Object name: NGC2793

Designation(s): NGC2793,

NGC 2793 is another galaxy I'm surprised Arp didn't find a place for in his Atlas of Peculiar Galaxies. It certainly is peculiar and quite similar to Arp 6/NGC 2537, the Bear Paw Galaxy, but with "wind effects". He has a category for interacting galaxies he calls "Wind Effects". NGC 2793 certainly appears to have a strong east wind blowing across it creating wispy blue streaks across it. It also is a ring galaxy which he included but again these were interacting galaxies. In fact, ring galaxies like 2793 are usually thought to be the result of a near direct hit on the core of a spiral by a dense "bullet" galaxy. Yet there's no candidate for a "bullet" in this case. I found only a couple papers discussing this. They mention LEDA 082356 as a possible "bullet" saying its redshift is unknown. Turns out it is now known and at nearly 4 times the distance can't be the cause. Neither paper considers the bright core might hide a dense superimposed bullet nor has their apparently been any follow-up studies of this galaxy. I find the rectangular core shape another oddity. Usually, the pushed to the ring the core takes on an arc that matches the ring's arc. It may be this galaxy just naturally looks this way but I find that hard to believe. The ring of star clusters along the edge is hard to explain without some outside force being involved. It was discovered by John Herschel on March 6, 1828.

The long diameter of NGC 2793 measures about 29,000 light-years assuming the 89 million light-year distance. It is located in southeastern Lynx on the northwestern edge of the Abell 779 galaxy cluster. It isn't related to that cluster which is about 320 million light-years distant. It is likely the distant "companion" is an outlying member of the cluster.

────────────────────────────────────────

▸ **Short problem A**
List every distinct catalog designation of a galaxy or galaxy cluster mentioned in the NGC 2793 description.
▸ **Short problem B**
From the NGC 2793 description, quote the passage starting with "The long diameter" and going on through "of the cluster.".
▸ **Short problem C**
According to the NGC 2793 description, on what date was the galaxy discovered?

(Entries on target coordinates)
────────────────────────────────────────

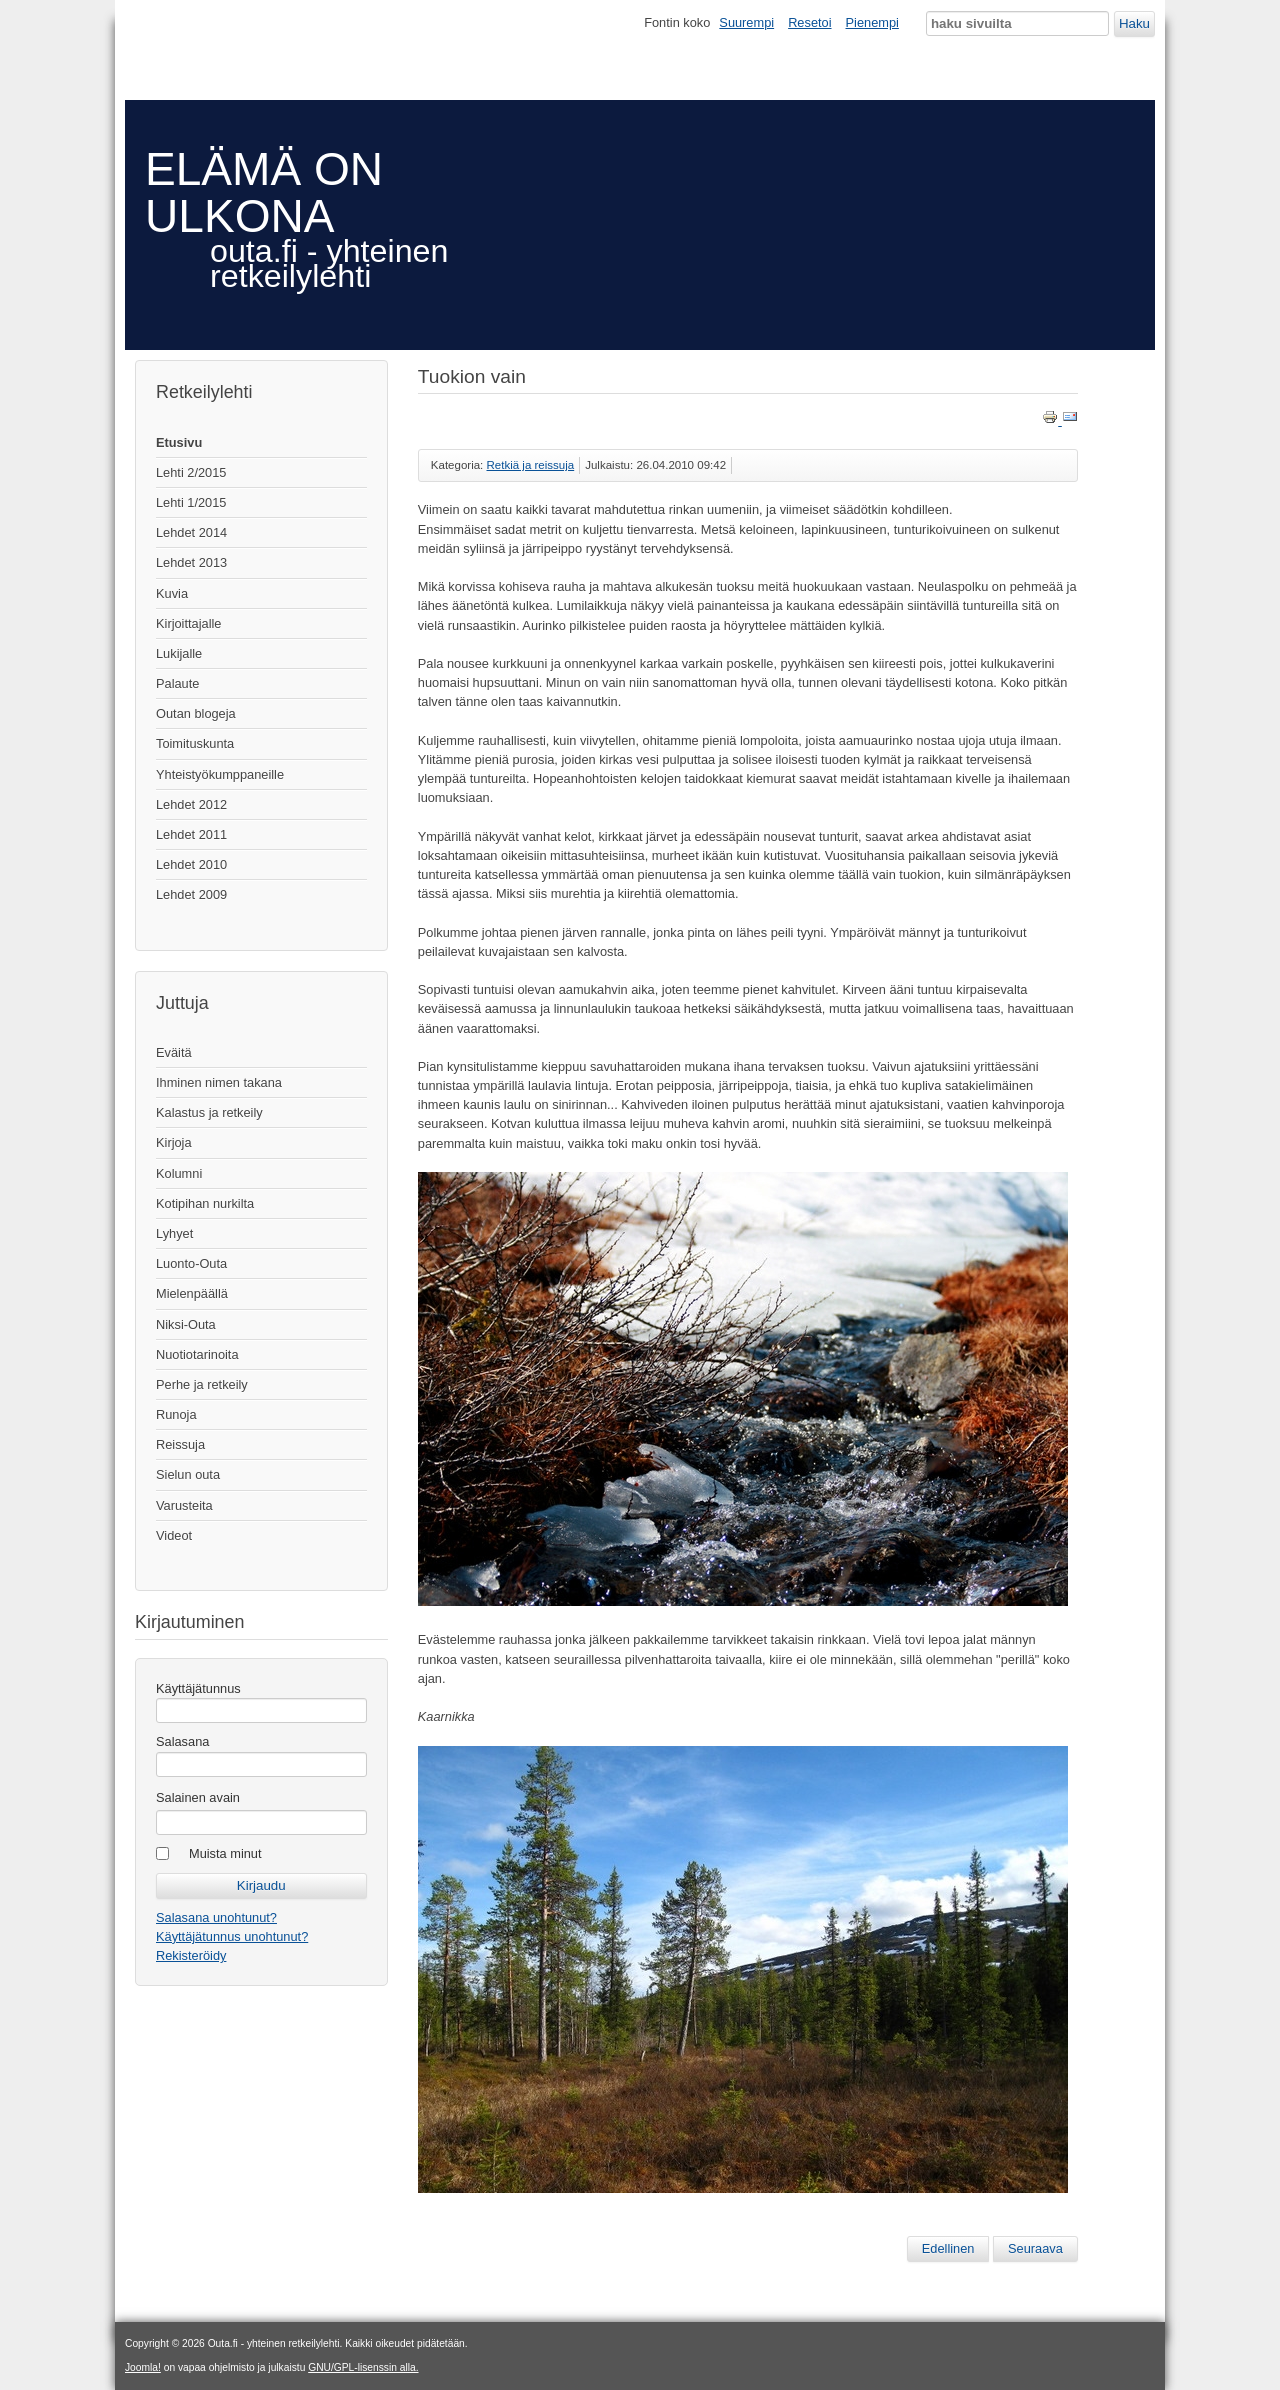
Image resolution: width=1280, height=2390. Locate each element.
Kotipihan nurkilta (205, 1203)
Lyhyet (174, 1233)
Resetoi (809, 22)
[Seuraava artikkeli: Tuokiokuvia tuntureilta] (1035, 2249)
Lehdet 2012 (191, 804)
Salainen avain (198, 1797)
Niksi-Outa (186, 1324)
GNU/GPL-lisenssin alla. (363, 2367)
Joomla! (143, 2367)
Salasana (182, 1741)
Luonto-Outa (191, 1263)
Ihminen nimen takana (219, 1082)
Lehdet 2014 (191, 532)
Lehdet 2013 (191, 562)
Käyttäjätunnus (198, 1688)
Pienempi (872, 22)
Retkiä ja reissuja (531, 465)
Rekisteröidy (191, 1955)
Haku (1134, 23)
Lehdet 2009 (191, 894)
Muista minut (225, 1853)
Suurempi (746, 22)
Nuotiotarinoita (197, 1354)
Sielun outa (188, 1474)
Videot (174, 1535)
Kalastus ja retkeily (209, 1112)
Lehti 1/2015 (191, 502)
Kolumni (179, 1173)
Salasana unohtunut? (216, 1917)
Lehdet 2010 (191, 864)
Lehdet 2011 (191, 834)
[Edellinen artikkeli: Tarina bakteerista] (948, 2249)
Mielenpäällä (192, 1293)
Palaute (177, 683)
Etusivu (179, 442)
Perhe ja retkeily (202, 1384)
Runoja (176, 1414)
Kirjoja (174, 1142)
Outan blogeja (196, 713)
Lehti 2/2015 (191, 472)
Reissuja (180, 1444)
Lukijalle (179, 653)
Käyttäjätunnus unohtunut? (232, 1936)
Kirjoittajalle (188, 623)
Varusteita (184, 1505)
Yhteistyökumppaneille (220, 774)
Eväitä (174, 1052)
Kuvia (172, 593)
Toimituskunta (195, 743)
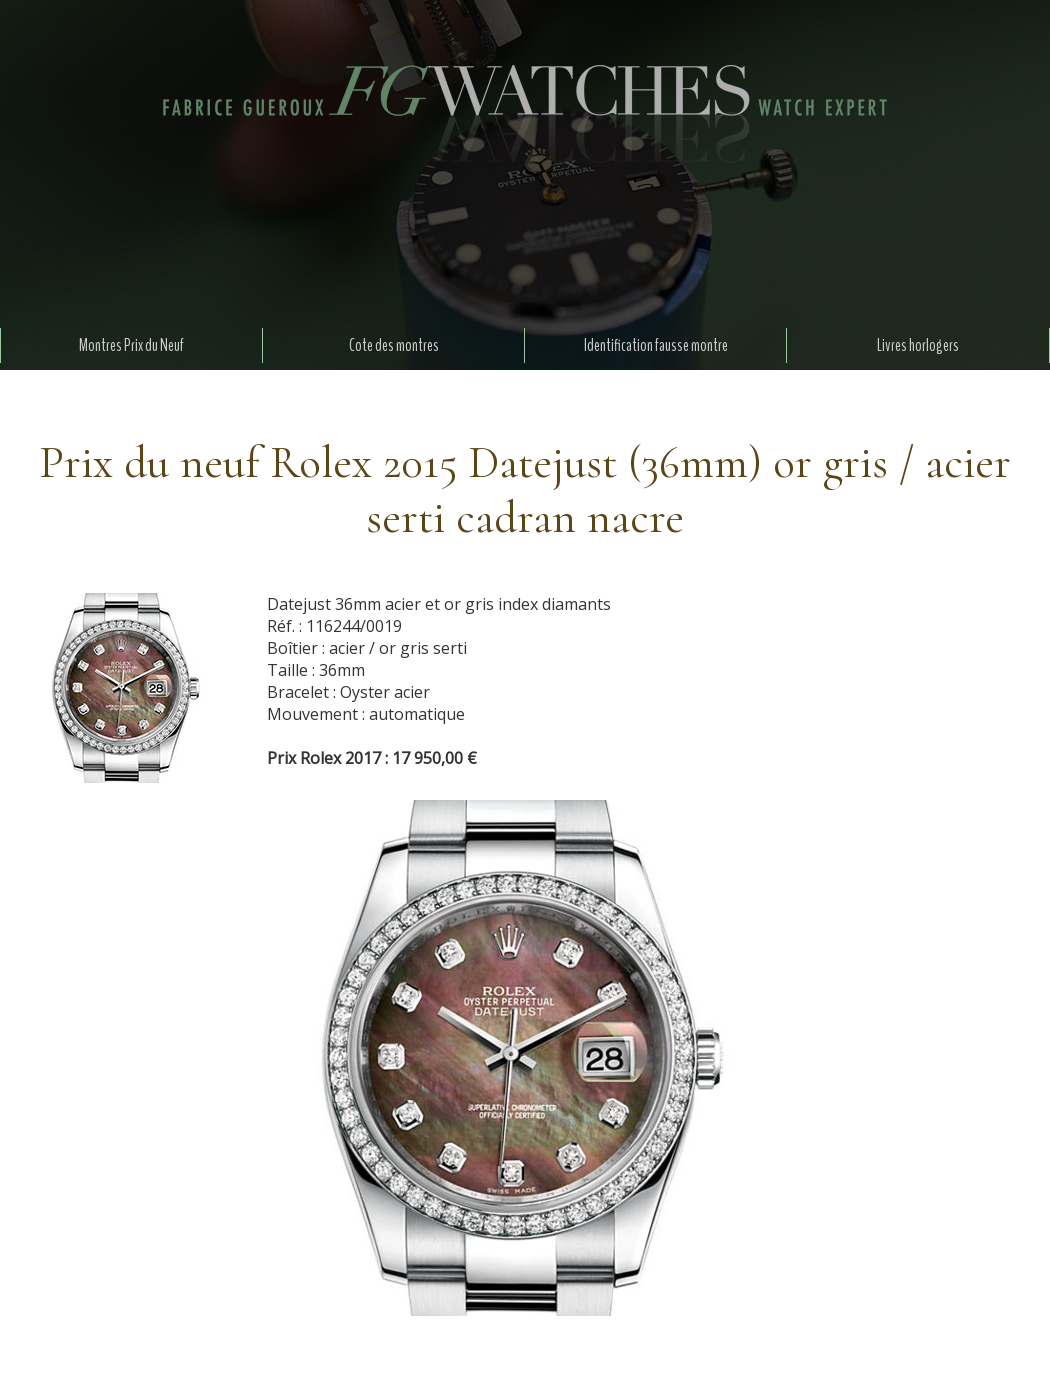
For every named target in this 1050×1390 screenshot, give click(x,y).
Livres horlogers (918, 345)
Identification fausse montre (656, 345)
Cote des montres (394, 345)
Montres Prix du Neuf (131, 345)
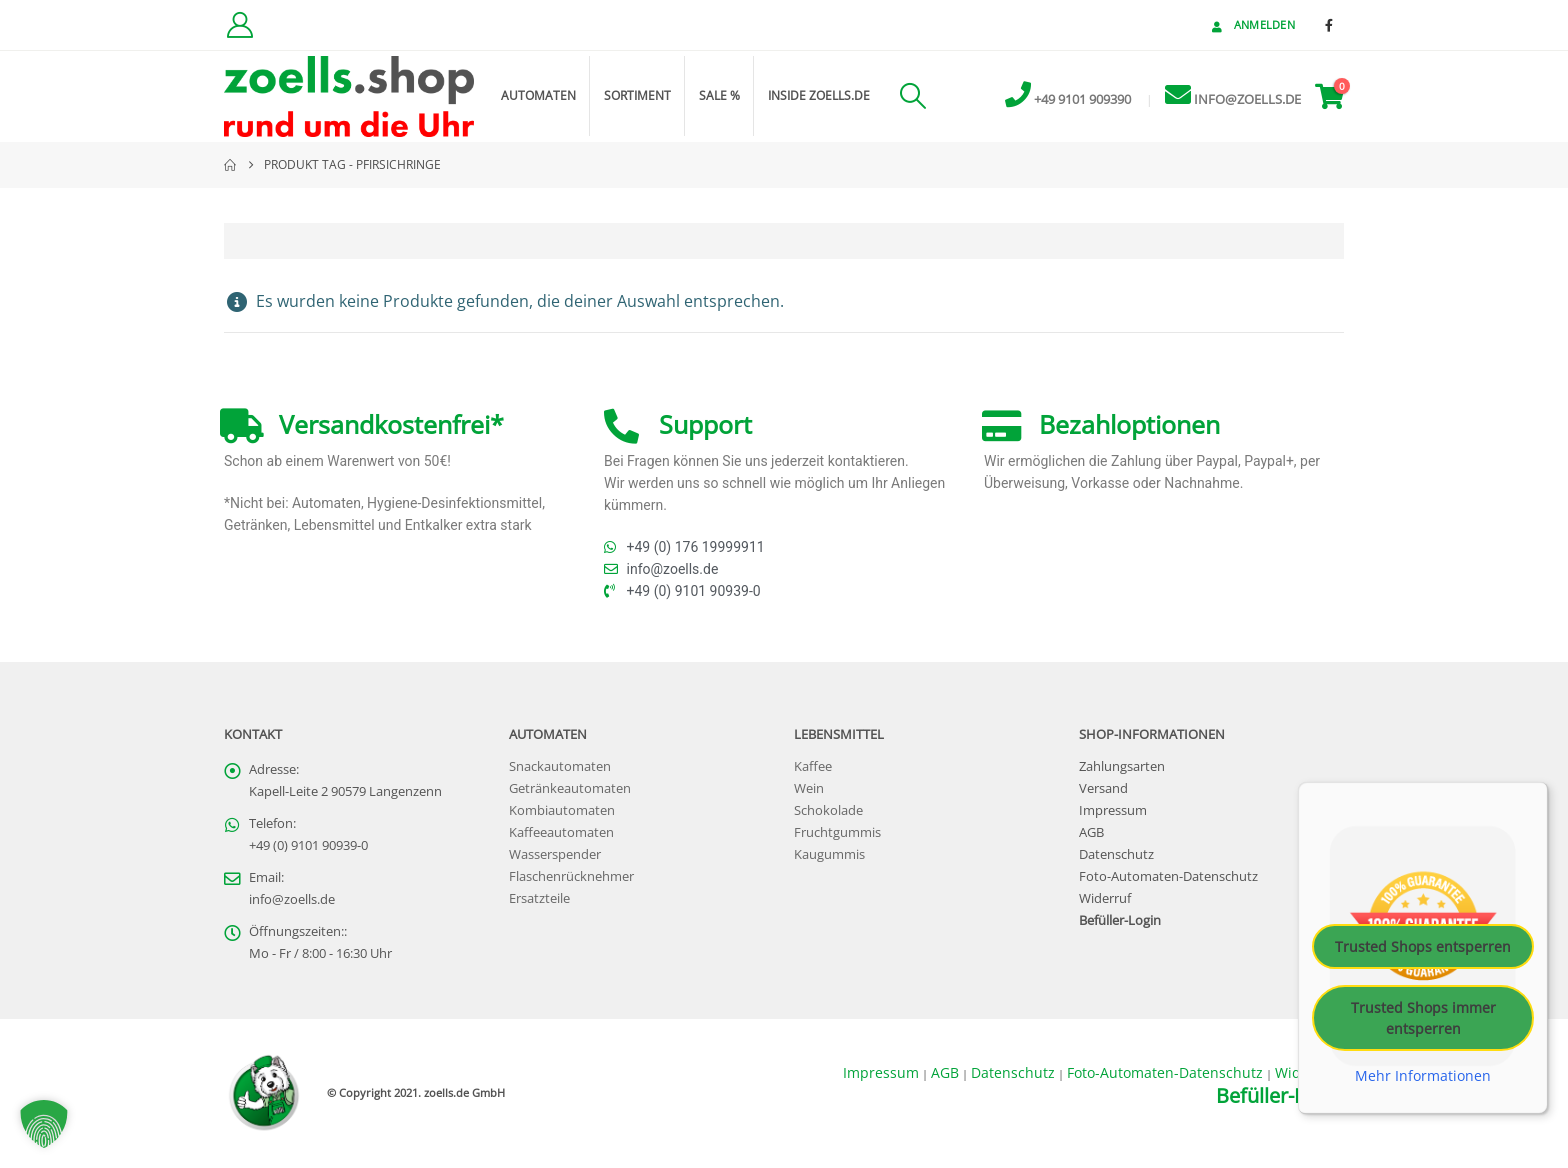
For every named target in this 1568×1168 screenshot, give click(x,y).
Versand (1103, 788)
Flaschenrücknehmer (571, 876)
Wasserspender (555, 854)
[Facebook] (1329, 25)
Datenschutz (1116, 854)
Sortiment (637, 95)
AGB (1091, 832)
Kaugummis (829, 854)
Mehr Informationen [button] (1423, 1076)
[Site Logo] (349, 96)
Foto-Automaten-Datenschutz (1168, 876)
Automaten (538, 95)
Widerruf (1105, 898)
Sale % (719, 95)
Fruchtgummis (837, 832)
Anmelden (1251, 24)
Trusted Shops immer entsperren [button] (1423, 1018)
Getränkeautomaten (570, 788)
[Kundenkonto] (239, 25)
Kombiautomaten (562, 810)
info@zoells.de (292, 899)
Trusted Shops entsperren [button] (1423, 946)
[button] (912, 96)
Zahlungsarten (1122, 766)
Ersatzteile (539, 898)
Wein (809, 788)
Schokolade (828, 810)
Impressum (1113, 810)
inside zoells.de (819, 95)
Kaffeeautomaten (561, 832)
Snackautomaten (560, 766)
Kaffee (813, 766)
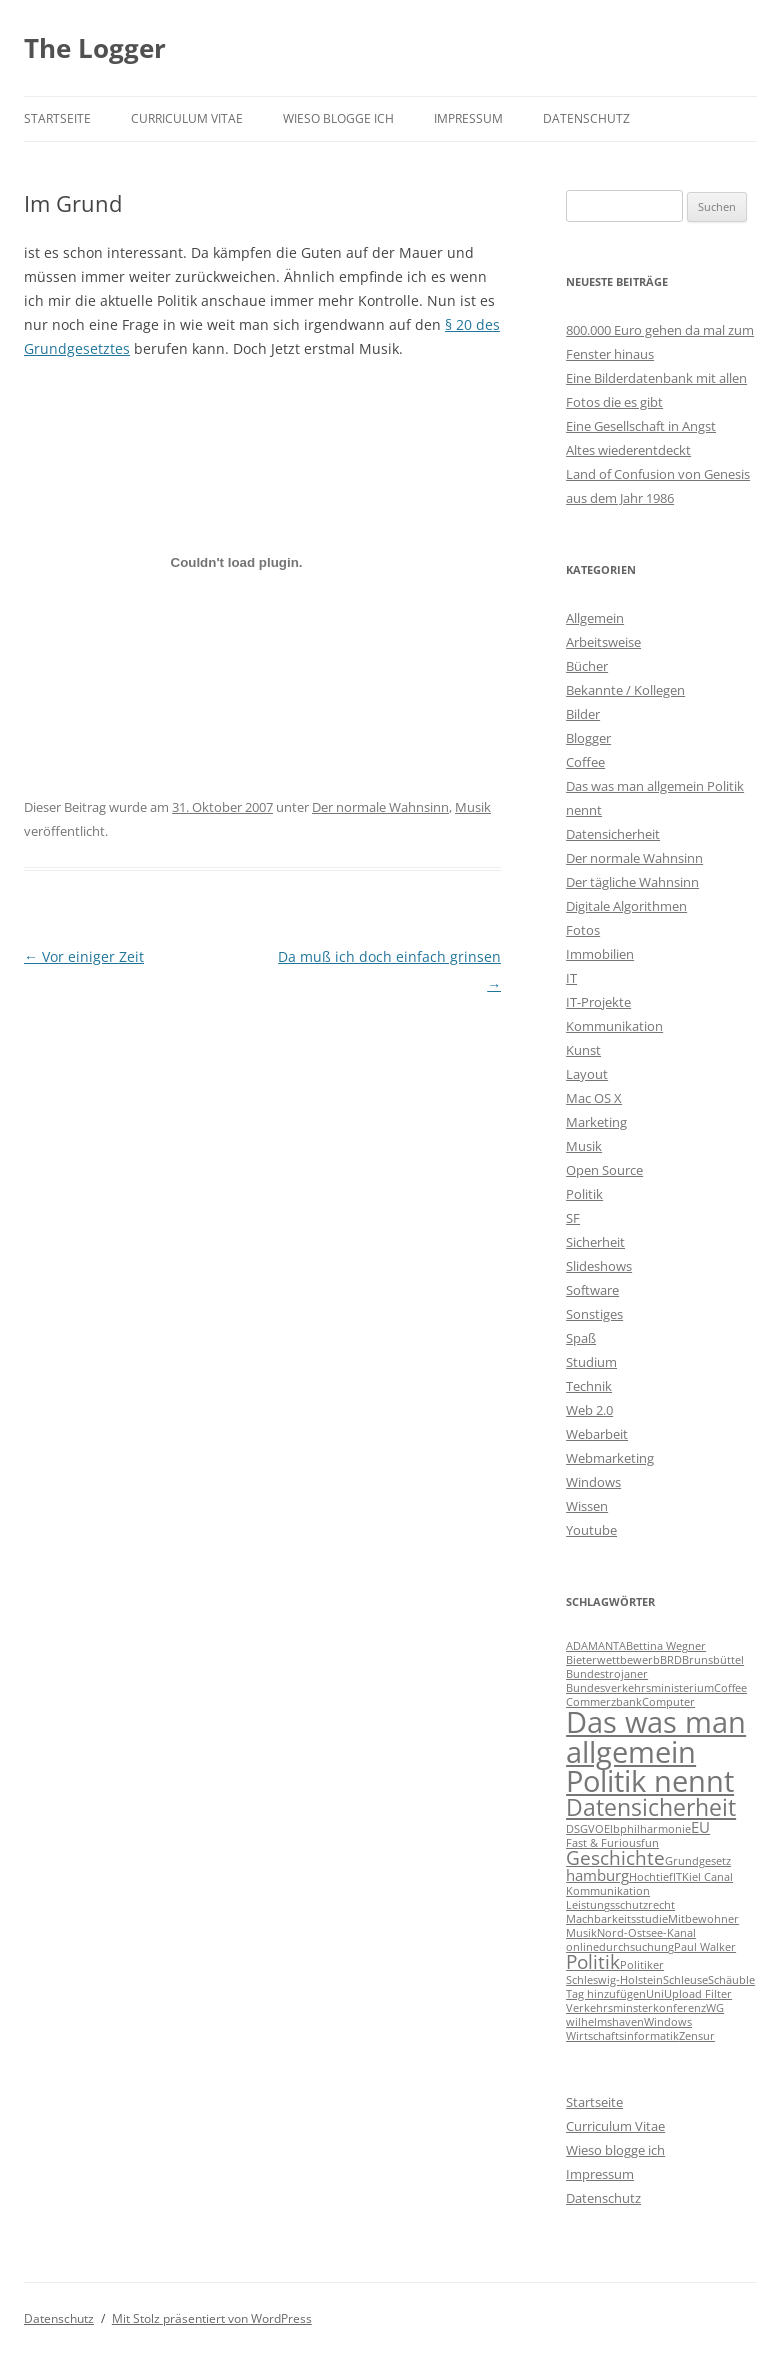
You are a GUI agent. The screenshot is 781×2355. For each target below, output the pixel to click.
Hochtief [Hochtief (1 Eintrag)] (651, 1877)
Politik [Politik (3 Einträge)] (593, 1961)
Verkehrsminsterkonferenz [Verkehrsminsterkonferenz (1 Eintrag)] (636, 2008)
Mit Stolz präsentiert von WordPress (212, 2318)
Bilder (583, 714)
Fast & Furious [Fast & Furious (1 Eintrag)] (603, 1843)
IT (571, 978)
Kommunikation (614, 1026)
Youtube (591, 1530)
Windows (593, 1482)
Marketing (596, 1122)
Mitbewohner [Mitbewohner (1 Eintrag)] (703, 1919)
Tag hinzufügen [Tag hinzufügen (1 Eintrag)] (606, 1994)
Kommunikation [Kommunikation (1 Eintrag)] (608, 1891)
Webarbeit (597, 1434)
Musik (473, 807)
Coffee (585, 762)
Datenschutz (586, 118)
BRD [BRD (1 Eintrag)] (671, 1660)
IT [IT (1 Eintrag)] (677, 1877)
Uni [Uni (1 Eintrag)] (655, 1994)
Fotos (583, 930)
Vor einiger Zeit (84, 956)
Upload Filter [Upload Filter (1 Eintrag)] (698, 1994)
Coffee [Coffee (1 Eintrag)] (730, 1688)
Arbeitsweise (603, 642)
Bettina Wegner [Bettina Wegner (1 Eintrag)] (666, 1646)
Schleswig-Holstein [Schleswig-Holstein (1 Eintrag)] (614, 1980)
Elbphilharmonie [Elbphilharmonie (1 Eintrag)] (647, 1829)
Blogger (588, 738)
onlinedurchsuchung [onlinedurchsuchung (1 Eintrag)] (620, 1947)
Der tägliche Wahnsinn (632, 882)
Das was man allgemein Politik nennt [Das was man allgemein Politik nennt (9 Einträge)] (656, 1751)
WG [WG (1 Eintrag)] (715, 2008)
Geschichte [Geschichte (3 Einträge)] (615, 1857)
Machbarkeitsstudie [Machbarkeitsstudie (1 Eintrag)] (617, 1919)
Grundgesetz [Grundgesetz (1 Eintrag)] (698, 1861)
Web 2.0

────────────────────────────────────────

▸ **Right answer A**
NGC 2793
Arp 6
NGC 2537
LEDA 082356
Abell 779

▸ **Right answer B**
The long diameter of NGC 2793 measures about 29,000 light-years assuming the 89 million light-year distance. It is located in southeastern Lynx on the northwestern edge of the Abell 779 galaxy cluster. It isn't related to that cluster which is about 320 million light-years distant. It is likely the distant "companion" is an outlying member of the cluster.

▸ **Right answer C**
March 6, 1828